■ **ACTIONS TO TAKE**
- 1) Can you repeat the Bhojshala passage word for word, beginning at "The architectural transformation" and stopping after "across the site."?
- 2) Would you carry on the passage about the Bhojshala's conversion into an Islamic place of worship from the point where it stops?

■ **TEXT EXTRACT**
* START *
The architectural transformation of the Bhojshala into an Islamic place of worship was not a single event, but a gradual process of iconoclasm and structural repurposing that took place in three distinct phases over two centuries :
- The Sacking of 1305 AD: The forces of Alauddin Khilji carried out a devastating assault on the university. According to historical records preserved by the Hindu petitioners, Khilji's soldiers dismantled the core shrines, defaced the sacred images, and executed approximately 1,200 scholars and students who defended the library. The massive temple dedicated to Surya Martand (the Sun God), situated within the complex, was demolished, and its large carved pillars were scattered across the site.
* END *
■ **EXTRACTED RECORDS**
* START *
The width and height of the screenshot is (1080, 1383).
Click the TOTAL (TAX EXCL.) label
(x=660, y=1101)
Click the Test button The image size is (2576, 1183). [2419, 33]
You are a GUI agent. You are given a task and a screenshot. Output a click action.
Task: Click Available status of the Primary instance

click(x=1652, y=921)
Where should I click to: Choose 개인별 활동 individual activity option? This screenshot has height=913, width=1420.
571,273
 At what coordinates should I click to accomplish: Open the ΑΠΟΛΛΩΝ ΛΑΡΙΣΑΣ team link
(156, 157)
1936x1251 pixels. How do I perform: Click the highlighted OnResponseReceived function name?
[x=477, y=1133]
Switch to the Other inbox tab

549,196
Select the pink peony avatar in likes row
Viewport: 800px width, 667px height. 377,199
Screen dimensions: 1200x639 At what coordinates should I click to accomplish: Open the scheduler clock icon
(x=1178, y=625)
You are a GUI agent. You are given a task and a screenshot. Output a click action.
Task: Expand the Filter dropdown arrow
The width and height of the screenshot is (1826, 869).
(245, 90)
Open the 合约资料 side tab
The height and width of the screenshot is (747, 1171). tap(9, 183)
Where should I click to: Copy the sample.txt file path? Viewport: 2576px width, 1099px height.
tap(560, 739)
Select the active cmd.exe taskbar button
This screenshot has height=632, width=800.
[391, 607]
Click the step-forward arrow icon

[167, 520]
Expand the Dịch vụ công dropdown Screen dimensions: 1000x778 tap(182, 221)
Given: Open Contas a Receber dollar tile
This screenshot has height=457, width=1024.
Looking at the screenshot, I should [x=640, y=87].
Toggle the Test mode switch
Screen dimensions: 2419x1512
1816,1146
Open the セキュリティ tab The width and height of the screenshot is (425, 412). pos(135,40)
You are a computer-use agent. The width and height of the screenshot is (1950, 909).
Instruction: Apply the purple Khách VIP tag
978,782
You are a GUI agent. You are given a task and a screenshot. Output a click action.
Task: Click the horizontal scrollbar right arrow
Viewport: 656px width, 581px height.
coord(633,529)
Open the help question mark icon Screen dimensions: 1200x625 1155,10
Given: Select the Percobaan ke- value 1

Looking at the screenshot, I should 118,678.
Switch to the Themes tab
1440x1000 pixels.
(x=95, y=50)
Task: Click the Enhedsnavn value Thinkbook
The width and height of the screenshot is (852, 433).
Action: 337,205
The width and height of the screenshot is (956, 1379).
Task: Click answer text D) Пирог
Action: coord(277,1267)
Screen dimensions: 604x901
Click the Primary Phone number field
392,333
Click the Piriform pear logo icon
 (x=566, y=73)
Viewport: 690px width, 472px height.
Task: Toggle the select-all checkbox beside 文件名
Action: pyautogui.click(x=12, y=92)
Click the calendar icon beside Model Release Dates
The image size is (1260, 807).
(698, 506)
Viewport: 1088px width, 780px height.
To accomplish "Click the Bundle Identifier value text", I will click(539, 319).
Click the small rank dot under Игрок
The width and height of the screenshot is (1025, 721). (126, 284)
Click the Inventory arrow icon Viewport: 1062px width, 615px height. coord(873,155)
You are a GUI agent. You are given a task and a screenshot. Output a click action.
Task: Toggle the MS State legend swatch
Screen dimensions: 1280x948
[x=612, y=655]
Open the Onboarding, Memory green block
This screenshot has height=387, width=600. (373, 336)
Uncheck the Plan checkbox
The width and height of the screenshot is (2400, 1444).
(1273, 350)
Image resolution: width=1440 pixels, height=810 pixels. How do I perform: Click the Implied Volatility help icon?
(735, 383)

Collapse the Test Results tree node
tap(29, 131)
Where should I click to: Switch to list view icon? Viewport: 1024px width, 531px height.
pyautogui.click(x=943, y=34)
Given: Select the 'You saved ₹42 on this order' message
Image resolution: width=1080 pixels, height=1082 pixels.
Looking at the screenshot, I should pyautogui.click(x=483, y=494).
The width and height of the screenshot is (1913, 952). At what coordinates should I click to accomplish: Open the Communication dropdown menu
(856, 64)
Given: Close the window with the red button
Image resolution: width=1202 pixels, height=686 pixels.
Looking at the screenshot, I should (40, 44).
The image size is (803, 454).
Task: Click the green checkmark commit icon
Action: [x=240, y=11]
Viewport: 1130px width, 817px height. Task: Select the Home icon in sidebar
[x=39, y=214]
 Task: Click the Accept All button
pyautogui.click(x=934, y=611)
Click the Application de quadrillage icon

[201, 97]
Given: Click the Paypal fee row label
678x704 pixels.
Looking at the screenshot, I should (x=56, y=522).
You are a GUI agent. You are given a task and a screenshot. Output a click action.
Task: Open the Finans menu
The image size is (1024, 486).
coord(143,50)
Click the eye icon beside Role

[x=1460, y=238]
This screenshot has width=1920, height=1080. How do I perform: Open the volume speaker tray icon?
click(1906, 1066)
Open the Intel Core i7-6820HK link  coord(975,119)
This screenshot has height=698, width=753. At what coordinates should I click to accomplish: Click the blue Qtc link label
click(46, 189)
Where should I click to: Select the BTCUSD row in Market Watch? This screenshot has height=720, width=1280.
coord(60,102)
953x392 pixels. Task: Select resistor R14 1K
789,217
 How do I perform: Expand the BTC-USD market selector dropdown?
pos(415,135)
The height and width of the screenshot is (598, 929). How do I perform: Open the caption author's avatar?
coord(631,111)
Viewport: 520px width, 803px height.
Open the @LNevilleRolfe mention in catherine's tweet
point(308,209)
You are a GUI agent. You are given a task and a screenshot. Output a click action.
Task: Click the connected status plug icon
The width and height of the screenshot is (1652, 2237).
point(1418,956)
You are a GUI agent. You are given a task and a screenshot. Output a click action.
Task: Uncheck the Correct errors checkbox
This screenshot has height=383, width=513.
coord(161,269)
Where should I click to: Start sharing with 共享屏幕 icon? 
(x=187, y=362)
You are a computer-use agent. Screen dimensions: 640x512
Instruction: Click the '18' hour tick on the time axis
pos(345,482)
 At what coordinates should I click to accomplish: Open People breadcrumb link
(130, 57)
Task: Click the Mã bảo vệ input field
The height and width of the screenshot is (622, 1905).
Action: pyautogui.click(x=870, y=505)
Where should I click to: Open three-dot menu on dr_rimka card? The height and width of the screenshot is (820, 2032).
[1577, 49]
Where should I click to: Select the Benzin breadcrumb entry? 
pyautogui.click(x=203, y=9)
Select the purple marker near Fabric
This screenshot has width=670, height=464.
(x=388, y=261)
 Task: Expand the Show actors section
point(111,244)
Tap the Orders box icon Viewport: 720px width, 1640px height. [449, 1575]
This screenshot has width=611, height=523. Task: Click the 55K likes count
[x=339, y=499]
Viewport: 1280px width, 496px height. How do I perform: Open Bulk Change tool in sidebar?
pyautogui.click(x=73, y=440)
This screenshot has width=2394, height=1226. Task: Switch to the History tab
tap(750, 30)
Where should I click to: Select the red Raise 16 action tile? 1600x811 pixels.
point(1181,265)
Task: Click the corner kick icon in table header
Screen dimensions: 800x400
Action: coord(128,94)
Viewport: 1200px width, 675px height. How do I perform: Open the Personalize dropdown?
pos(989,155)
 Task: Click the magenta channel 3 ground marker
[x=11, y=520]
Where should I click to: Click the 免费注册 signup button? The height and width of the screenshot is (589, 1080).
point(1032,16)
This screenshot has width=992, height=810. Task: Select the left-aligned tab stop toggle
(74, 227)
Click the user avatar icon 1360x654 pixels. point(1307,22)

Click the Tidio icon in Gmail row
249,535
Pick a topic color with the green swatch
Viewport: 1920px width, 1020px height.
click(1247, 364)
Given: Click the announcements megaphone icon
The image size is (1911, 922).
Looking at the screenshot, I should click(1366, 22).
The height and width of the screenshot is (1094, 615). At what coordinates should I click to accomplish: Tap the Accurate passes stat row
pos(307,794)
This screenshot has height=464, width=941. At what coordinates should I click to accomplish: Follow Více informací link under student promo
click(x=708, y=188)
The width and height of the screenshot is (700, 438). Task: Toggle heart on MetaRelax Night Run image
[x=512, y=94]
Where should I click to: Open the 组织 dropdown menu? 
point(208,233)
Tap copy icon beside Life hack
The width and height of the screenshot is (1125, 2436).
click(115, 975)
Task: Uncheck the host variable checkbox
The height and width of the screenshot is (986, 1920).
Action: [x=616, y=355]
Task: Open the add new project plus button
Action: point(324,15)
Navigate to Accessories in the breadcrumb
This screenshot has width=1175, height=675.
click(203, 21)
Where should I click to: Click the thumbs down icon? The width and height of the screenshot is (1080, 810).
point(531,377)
* END *
■ **PER-TASK OUTPUTS**
- 1)
The architectural transformation of the Bhojshala into an Islamic place of worship was not a single event, but a gradual process of iconoclasm and structural repurposing that took place in three distinct phases over two centuries :
- The Sacking of 1305 AD: The forces of Alauddin Khilji carried out a devastating assault on the university. According to historical records preserved by the Hindu petitioners, Khilji's soldiers dismantled the core shrines, defaced the sacred images, and executed approximately 1,200 scholars and students who defended the library. The massive temple dedicated to Surya Martand (the Sun God), situated within the complex, was demolished, and its large carved pillars were scattered across the site.

- 2)
- The governorship of Dilawar Khan Ghori (1392–1393 AD): Following the fragmentation of the Delhi Sultanate, Dilawar Khan Ghori, the governor of Malwa who subsequently declared independence and founded the Malwa Sultanate, took control of Dhar. Dilawar Khan initiated the formal, structural conversion of the ruined Sanskrit college into a congregational mosque. An inscription dated to 1392–1393 CE found at the site describes extensive repairs and structural modifications carried out under his direction. Rather than importing new materials, Dilawar Khan's builders extensively recycled the highly decorated pillars, ceilings, and stone beams of the destroyed Paramara temple. The western wall of the Sanskrit college was violently cut open to accommodate a mihrab (prayer niche oriented toward Mecca) and a minbar (pulpit), which were constructed using material completely different from the rest of the original temple structure.
- The construction of the Kamal Maula Dargah: During the reign of Mahmud Shah Khilji II in the fifteenth century, a tomb (dargah) was constructed adjacent to the converted mosque complex to house the remains of Hazrat Kamal-al-Din (Kamal-al-Din Malvi), a prominent Chishti Sufi saint who had passed away in Dhar in approximately 1331 CE. Following the erection of this dargah, the entire converted complex began to be referred to in local administrative records and Islamic parlance as the Kamal Maula Mosque.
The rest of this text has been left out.